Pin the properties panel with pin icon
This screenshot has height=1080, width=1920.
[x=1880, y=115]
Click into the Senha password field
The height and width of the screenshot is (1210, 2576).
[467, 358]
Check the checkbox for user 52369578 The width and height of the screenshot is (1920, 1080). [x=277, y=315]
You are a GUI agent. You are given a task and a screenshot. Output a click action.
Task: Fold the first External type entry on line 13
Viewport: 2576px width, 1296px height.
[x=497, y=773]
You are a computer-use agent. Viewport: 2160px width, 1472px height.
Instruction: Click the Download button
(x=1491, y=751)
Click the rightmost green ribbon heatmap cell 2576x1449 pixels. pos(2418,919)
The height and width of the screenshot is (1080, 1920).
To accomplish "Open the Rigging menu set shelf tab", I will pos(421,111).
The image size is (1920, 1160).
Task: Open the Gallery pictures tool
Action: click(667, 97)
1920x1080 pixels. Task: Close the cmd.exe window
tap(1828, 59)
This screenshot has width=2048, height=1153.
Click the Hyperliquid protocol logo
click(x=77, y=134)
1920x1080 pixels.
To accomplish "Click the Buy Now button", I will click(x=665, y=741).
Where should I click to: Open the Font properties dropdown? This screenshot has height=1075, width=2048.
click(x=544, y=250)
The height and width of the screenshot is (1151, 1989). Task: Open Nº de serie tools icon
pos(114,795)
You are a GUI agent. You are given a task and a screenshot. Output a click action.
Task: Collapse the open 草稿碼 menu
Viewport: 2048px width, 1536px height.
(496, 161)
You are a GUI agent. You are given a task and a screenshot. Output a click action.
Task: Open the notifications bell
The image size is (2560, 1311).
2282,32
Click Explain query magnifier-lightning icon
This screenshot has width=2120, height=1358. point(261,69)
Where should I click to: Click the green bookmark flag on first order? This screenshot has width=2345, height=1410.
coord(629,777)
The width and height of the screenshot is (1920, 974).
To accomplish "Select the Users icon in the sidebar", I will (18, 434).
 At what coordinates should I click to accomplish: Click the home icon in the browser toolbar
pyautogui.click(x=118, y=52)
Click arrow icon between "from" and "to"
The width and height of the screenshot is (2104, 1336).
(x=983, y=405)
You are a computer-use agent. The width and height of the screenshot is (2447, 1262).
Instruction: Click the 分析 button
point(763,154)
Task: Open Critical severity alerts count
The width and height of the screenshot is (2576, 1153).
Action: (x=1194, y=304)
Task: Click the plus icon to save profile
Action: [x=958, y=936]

####

> [Problem to solve] Output each entry exactly. Leave none out.

> [Exercise output]
Pin the properties panel with pin icon
This screenshot has height=1080, width=1920.
[x=1880, y=115]
Click into the Senha password field
The height and width of the screenshot is (1210, 2576).
[467, 358]
Check the checkbox for user 52369578 The width and height of the screenshot is (1920, 1080). [x=277, y=315]
You are a GUI agent. You are given a task and a screenshot. Output a click action.
Task: Fold the first External type entry on line 13
Viewport: 2576px width, 1296px height.
[x=497, y=773]
You are a computer-use agent. Viewport: 2160px width, 1472px height.
Instruction: Click the Download button
(x=1491, y=751)
Click the rightmost green ribbon heatmap cell 2576x1449 pixels. pos(2418,919)
The height and width of the screenshot is (1080, 1920).
To accomplish "Open the Rigging menu set shelf tab", I will pos(421,111).
The image size is (1920, 1160).
Task: Open the Gallery pictures tool
Action: click(667, 97)
1920x1080 pixels. Task: Close the cmd.exe window
tap(1828, 59)
This screenshot has width=2048, height=1153.
Click the Hyperliquid protocol logo
click(x=77, y=134)
1920x1080 pixels.
To accomplish "Click the Buy Now button", I will click(x=665, y=741).
Where should I click to: Open the Font properties dropdown? This screenshot has height=1075, width=2048.
click(x=544, y=250)
The height and width of the screenshot is (1151, 1989). Task: Open Nº de serie tools icon
pos(114,795)
You are a GUI agent. You are given a task and a screenshot. Output a click action.
Task: Collapse the open 草稿碼 menu
Viewport: 2048px width, 1536px height.
(496, 161)
You are a GUI agent. You are given a task and a screenshot. Output a click action.
Task: Open the notifications bell
The image size is (2560, 1311).
2282,32
Click Explain query magnifier-lightning icon
This screenshot has width=2120, height=1358. point(261,69)
Where should I click to: Click the green bookmark flag on first order? This screenshot has width=2345, height=1410.
coord(629,777)
The width and height of the screenshot is (1920, 974).
To accomplish "Select the Users icon in the sidebar", I will (18, 434).
 At what coordinates should I click to accomplish: Click the home icon in the browser toolbar
pyautogui.click(x=118, y=52)
Click arrow icon between "from" and "to"
The width and height of the screenshot is (2104, 1336).
(x=983, y=405)
You are a computer-use agent. The width and height of the screenshot is (2447, 1262).
Instruction: Click the 分析 button
point(763,154)
Task: Open Critical severity alerts count
The width and height of the screenshot is (2576, 1153).
Action: (x=1194, y=304)
Task: Click the plus icon to save profile
Action: [x=958, y=936]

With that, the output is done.